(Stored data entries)
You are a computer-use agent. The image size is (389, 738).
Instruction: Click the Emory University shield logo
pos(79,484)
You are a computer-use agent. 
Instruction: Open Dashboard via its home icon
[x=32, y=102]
==
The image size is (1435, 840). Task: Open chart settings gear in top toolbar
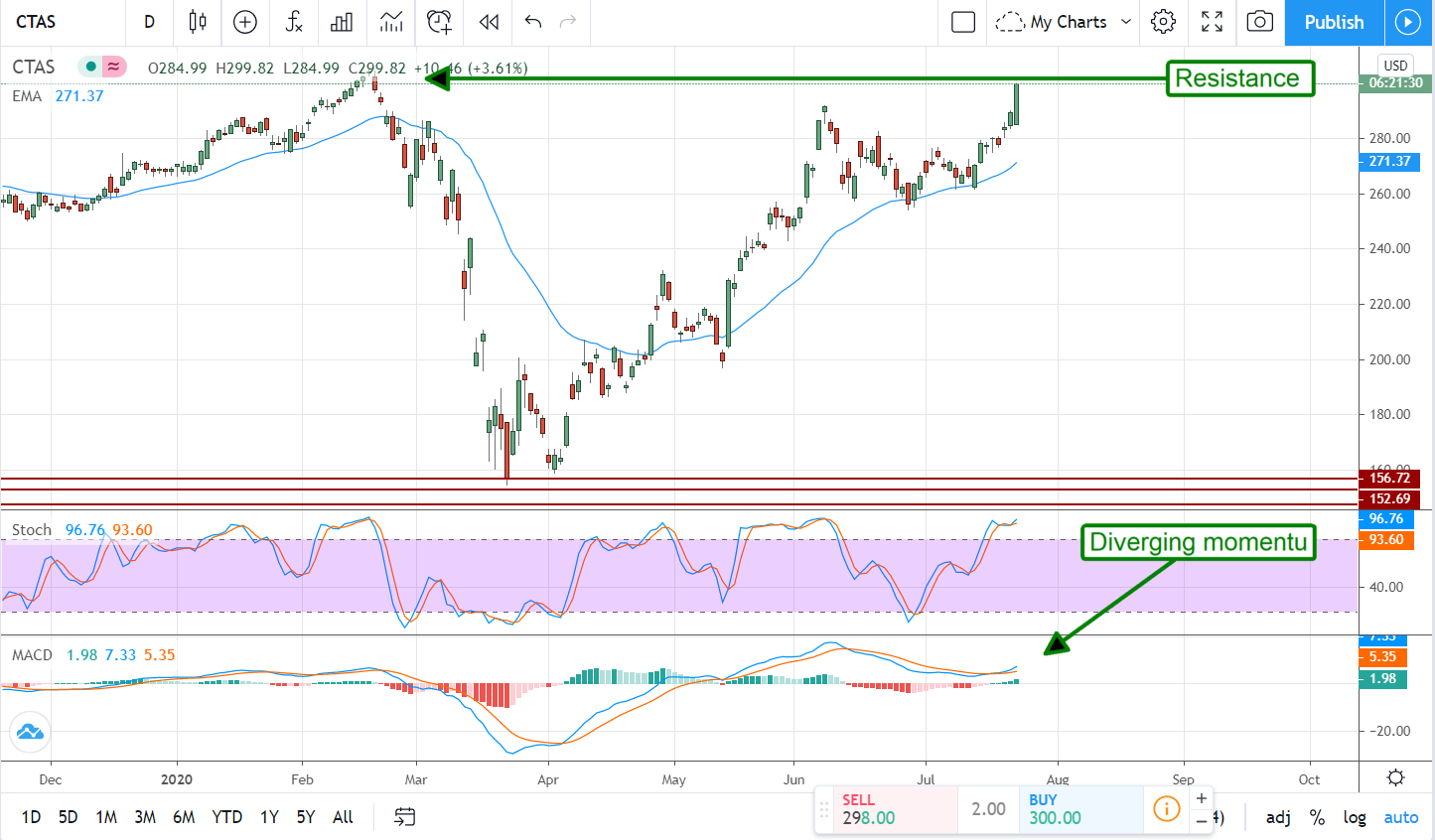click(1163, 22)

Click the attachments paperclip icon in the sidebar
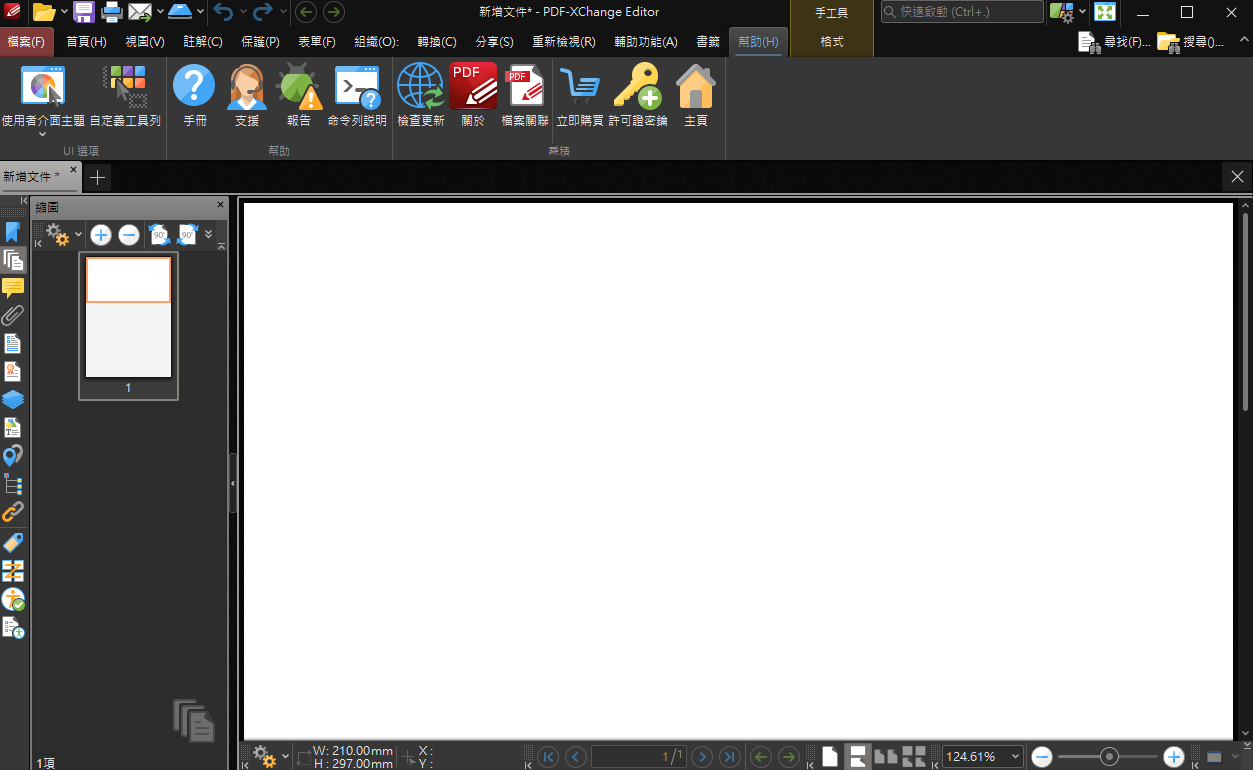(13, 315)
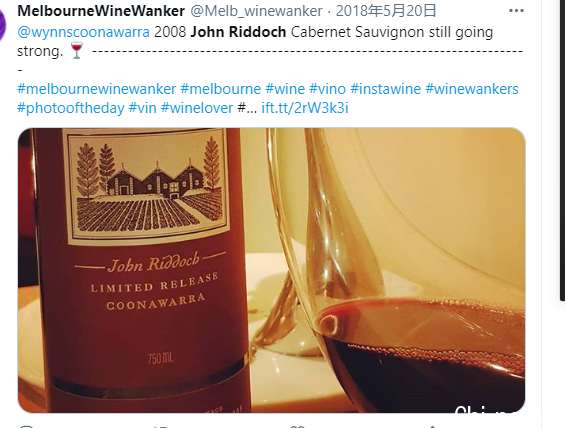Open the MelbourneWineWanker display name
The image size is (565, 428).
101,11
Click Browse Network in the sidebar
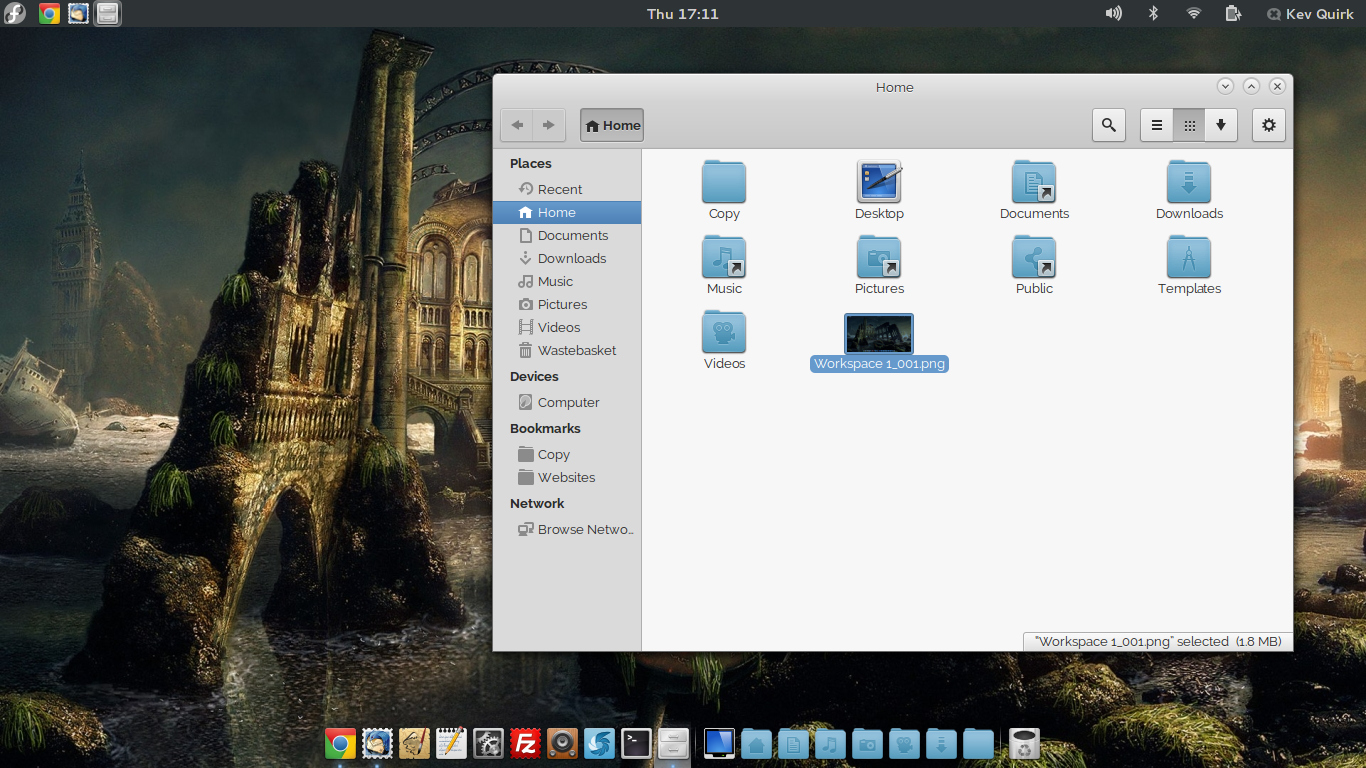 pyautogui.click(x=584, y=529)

* **TASK INSTRUCTIONS**: Say how many lines in the data hold the string "computer", and write nothing else.

* **RESPONSE TO THIS EXERCISE**: 2